■ RECORDED INFORMATION
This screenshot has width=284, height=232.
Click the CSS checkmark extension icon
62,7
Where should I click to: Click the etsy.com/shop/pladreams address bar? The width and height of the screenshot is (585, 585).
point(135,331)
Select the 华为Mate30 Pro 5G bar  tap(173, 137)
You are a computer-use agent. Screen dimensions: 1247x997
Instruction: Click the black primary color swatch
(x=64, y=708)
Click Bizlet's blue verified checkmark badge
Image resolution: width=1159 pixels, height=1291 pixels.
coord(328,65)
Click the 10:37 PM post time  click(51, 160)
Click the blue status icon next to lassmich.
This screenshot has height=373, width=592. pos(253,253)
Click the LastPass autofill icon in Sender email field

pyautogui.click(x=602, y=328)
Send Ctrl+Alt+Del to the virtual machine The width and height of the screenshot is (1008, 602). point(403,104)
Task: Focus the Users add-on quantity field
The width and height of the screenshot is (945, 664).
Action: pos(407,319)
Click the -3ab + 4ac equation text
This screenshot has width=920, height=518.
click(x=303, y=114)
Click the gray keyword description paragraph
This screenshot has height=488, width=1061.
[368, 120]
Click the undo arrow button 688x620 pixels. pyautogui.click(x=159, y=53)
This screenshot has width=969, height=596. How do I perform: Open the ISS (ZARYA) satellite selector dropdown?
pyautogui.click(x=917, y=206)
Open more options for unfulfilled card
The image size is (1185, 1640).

■ EXERCISE TASK
Present every line of the entries above as a Markdown table with the columns Row and Line, leaving out blank lines.

■ FULL OUTPUT
| Row | Line |
|---|---|
| 1 | This screenshot has width=284, height=232. |
| 2 | Click the CSS checkmark extension icon |
| 3 | 62,7 |
| 4 | Where should I click to: Click the etsy.com/shop/pladreams address bar? The width and height of the screenshot is (585, 585). |
| 5 | point(135,331) |
| 6 | Select the 华为Mate30 Pro 5G bar  tap(173, 137) |
| 7 | You are a computer-use agent. Screen dimensions: 1247x997 |
| 8 | Instruction: Click the black primary color swatch |
| 9 | (x=64, y=708) |
| 10 | Click Bizlet's blue verified checkmark badge |
| 11 | Image resolution: width=1159 pixels, height=1291 pixels. |
| 12 | coord(328,65) |
| 13 | Click the 10:37 PM post time  click(51, 160) |
| 14 | Click the blue status icon next to lassmich. |
| 15 | This screenshot has height=373, width=592. pos(253,253) |
| 16 | Click the LastPass autofill icon in Sender email field |
| 17 | pyautogui.click(x=602, y=328) |
| 18 | Send Ctrl+Alt+Del to the virtual machine The width and height of the screenshot is (1008, 602). point(403,104) |
| 19 | Task: Focus the Users add-on quantity field |
| 20 | The width and height of the screenshot is (945, 664). |
| 21 | Action: pos(407,319) |
| 22 | Click the -3ab + 4ac equation text |
| 23 | This screenshot has width=920, height=518. |
| 24 | click(x=303, y=114) |
| 25 | Click the gray keyword description paragraph |
| 26 | This screenshot has height=488, width=1061. |
| 27 | [368, 120] |
| 28 | Click the undo arrow button 688x620 pixels. pyautogui.click(x=159, y=53) |
| 29 | This screenshot has width=969, height=596. How do I perform: Open the ISS (ZARYA) satellite selector dropdown? |
| 30 | pyautogui.click(x=917, y=206) |
| 31 | Open more options for unfulfilled card |
| 32 | The image size is (1185, 1640). |